*** Opening DATA FOR THIS EXERCISE ***
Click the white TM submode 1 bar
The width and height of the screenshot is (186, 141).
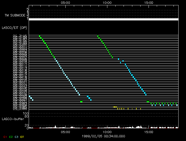103,19
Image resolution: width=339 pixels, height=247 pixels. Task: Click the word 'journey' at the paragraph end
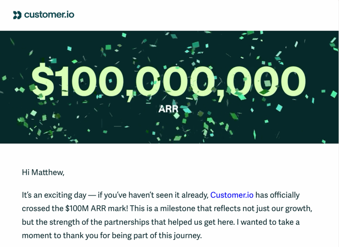tap(185, 235)
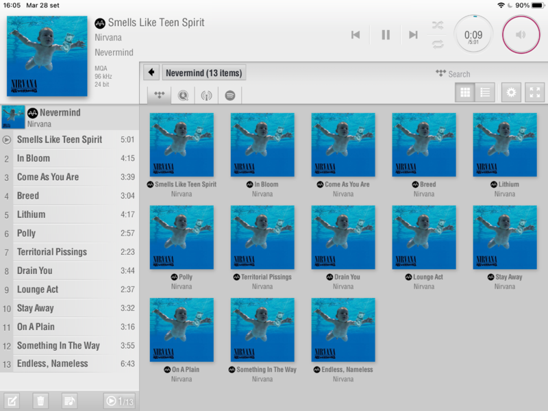Image resolution: width=548 pixels, height=411 pixels.
Task: Toggle shuffle playback mode
Action: pyautogui.click(x=437, y=25)
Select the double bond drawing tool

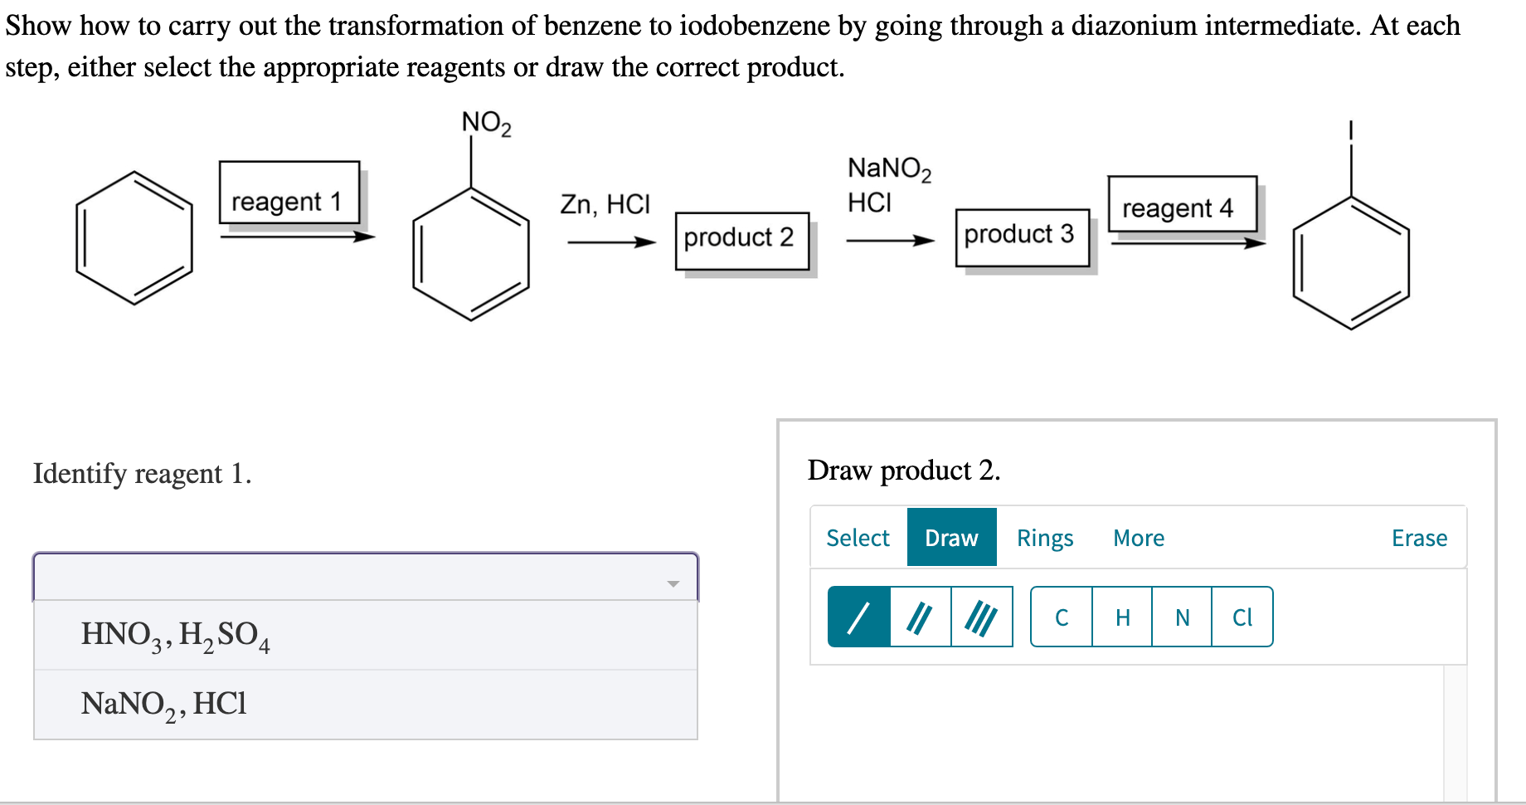921,617
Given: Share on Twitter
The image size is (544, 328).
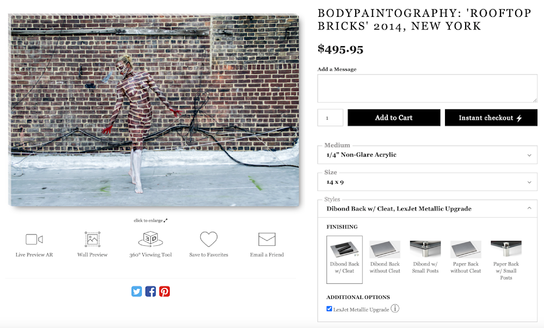Looking at the screenshot, I should (137, 292).
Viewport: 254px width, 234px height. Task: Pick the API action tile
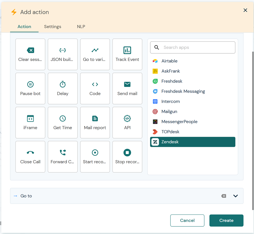click(x=127, y=123)
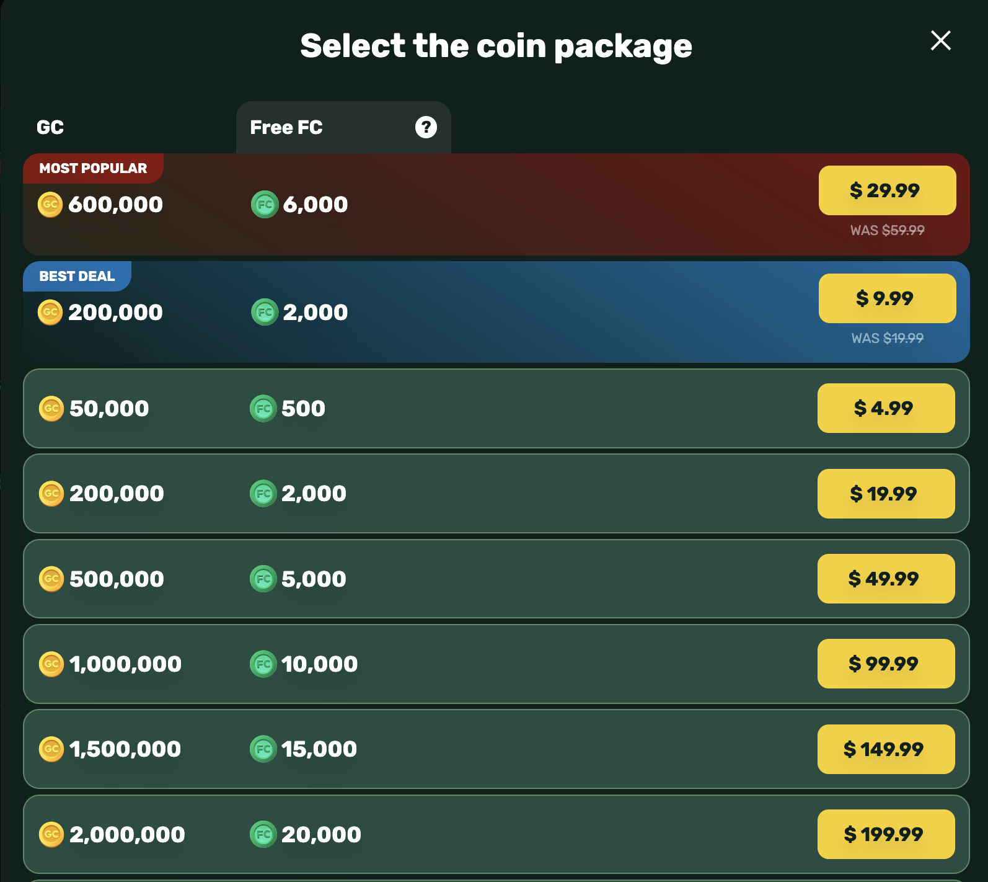Select the GC column tab
This screenshot has width=988, height=882.
50,127
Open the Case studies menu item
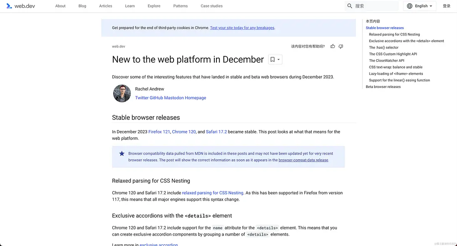Image resolution: width=457 pixels, height=246 pixels. pyautogui.click(x=211, y=6)
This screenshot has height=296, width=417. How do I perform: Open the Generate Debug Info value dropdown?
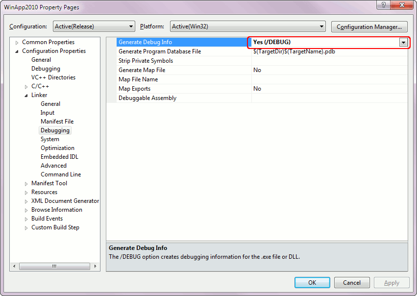tap(404, 42)
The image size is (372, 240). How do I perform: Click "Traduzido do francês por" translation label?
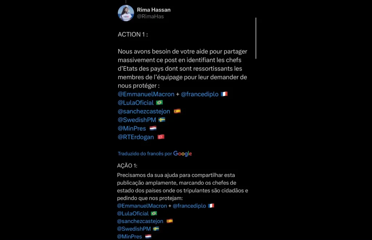(145, 154)
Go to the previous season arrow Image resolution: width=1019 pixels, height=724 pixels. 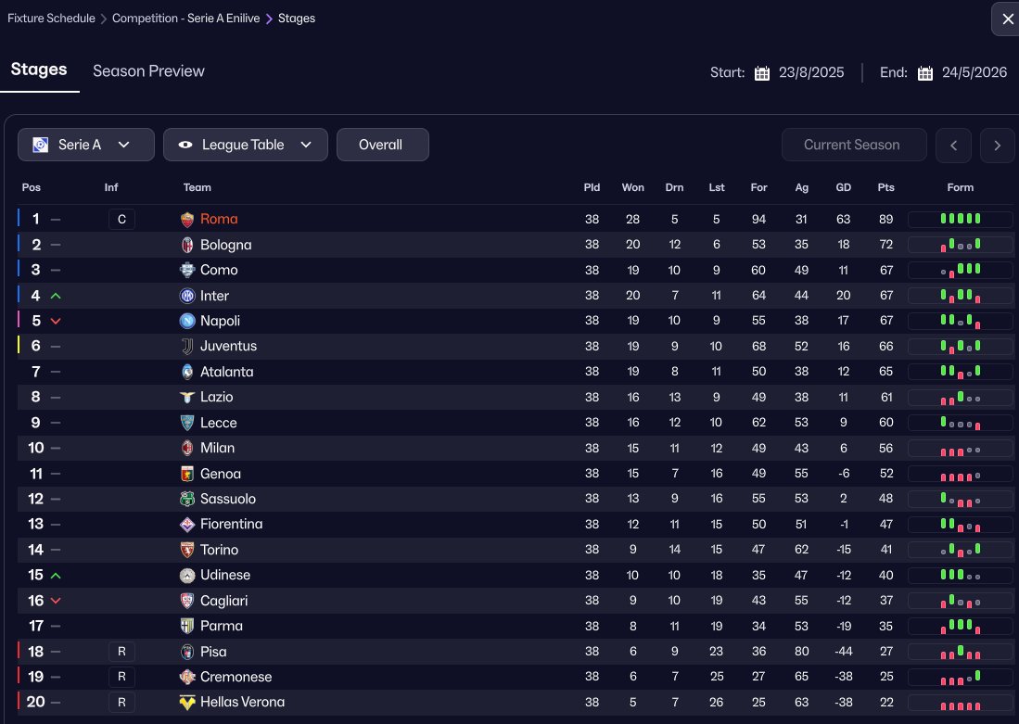click(x=953, y=145)
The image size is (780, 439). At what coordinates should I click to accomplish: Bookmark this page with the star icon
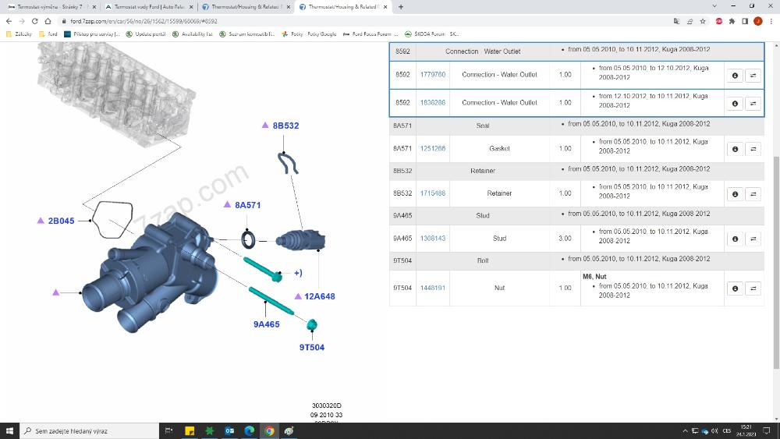pyautogui.click(x=703, y=21)
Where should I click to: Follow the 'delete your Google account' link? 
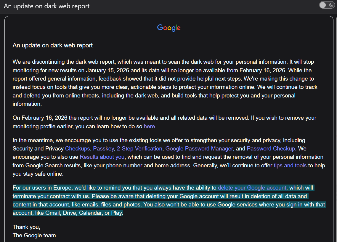[252, 187]
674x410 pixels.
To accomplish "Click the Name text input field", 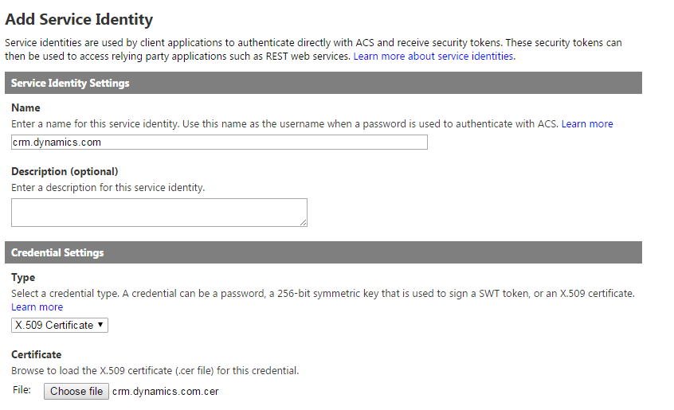I will [219, 143].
*** Closing DATA FOR THIS EXERCISE ***
- DESCRIPTION OF THE TASK -
Would you please repeat only the lines above, beginning at the one that has "The image size is (780, 439)." and stopping after the one that has "674x410 pixels.", exactly and with no pictures?

- RESPONSE TO THIS TASK -
The image size is (780, 439). At what coordinates should I click to accomplish: Bookmark this page with the star icon
pyautogui.click(x=703, y=21)
Where should I click to: Follow the 'delete your Google account' link? 
[252, 187]
674x410 pixels.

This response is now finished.